千畑町の土崎地区にある「野際しず」。平成12年夏に開催された「しずの学校」による地元の子ども達の調査で、環境庁のレッドデータリスト(平成11年2月18日公表。ブックは現在作成中)や秋田県版レッドデータリスト(第一次:平成11年6月9日公表)で絶滅危惧種 IA類に指定されているイバラトミヨ雄物型(通称ハリザッコ)が生息していることが確認されました。
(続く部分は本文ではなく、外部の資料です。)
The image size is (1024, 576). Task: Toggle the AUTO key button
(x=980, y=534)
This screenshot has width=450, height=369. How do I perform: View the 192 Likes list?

 「野際しず」の広さは約300m2。この近辺では近傍の「大シズ」とならぶ大きなシズで、昔は地元の人々が水浴びなどをしていたことも。現在でも農業用水として地元では利用されていますが、最近は昔ほど管理が行き届かなくなっていて、しずの一面にはヨシが生い茂り、水底には土砂が堆積している状態でした。
 この地区では平成10年より「土崎・小荒川地区」としてほ場整備が始まりましたが、ハリザッコの生息が確認されたことから、平成11年9月に立ち上がった県農政部の「農業農村整備に係わる生態系保全対策検討協議会」により農業振興と生態系保全との共存をめざし、地元有志による「トゲウオを守る会」等とも協力しながら事業をすすめてきたという経緯があります。
 しかし、このことがきっかけになり、地元ではあらためてこの地区の自然環境のすばらしさや自然環境と農業の深い関わり等を見直す動きが出てきており、しばらくはおこなわれていなかったシズの清掃(堰払い)が、このほど大々的におこなわれました。
 この日集まったのは、「トゲウオを守る会」、「秋田淡水魚の会(通称:ザッコの会)」、「土崎・小荒川地区ほ場整備推進委員会」、「北小屋ボランティア」の構成メンバーや地元住民のほか、地元選出の県議会議員、千畑町役場農政課・企画課、秋田県生活環境文化部自然保護課・農政部仙北平野土地改良事務所など、あわせて約60人。生息している魚達をいったん避難させるため、捕獲作戦から始まり、続いてシズの水をポンプで汲みだし、底の土砂やヨシなどを取り除きました。
 鬱蒼と茂るヨシをかき分け、捕獲作戦にとりくむ。ハリザッコは、なんと約1500匹を捕獲できた。  網や追い込むための棒を巧みに操り、他にもフナ、ドジョウ、コイやヨコエビなどや水生昆虫などを次々捕獲する。
 昔を思い出し夢中になる大人も。きっと小さい頃は毎日のようにシズで魚獲り?!  木陰には枯れ葉等が堆積し、ヨコエビや水生昆虫などがいる。
 ポンプで水を抜き、いよいよ機械と人力で底さらい。  長年堆積したヨシの枯れ草が、水を濁らせ、水深を浅くしていた。
 人間が手を全くかけなくなれば、もしかしたらヨシの枯れ草や土砂で埋まっていたかもしれないこのシズは、今回の取り組みにより澄んだ水をたたえる美しいシズとしてよみがえりました。このように昔から続く草刈りや土砂さらいといった、人間の農業の営みによる適度な攪乱が、自然環境のバランスを保ってきたのかもしれません。
 そして今、あちこちで取り組まれている環境と農業との共生をめざす活動の中で、ひとつの問題点としてあげられている、整備後に欠かせない維持管理作業は、一般にはグランドワークと称されるこのような民・官・地域住民との三者の協力体制によるものが、今後ひとつのスタイルとして確立していくことでしょう。
 
 このあと、地元北小屋ボランティアは、秋田県の「きらめき事業」の助成を受けて「イバラトミヨが生息する泉の里づくり」の講演会を平成14年2月17日に開催し、野際しずやイバラトミヨに対する理解を深めて地域の財産として保護・保全し、将来にわたり自然や水環境の豊かな泉の里作りをめざし、地域の活性化をはかっていくそうです。
 千畑町では、この「野際しず」の一帯の公園化を計画していて、来年度より駐車場やトイレ、緑地などを整備し、環境教育の場やグリーンツーリズムなどの散策コースに取り込むことなどを計画しています。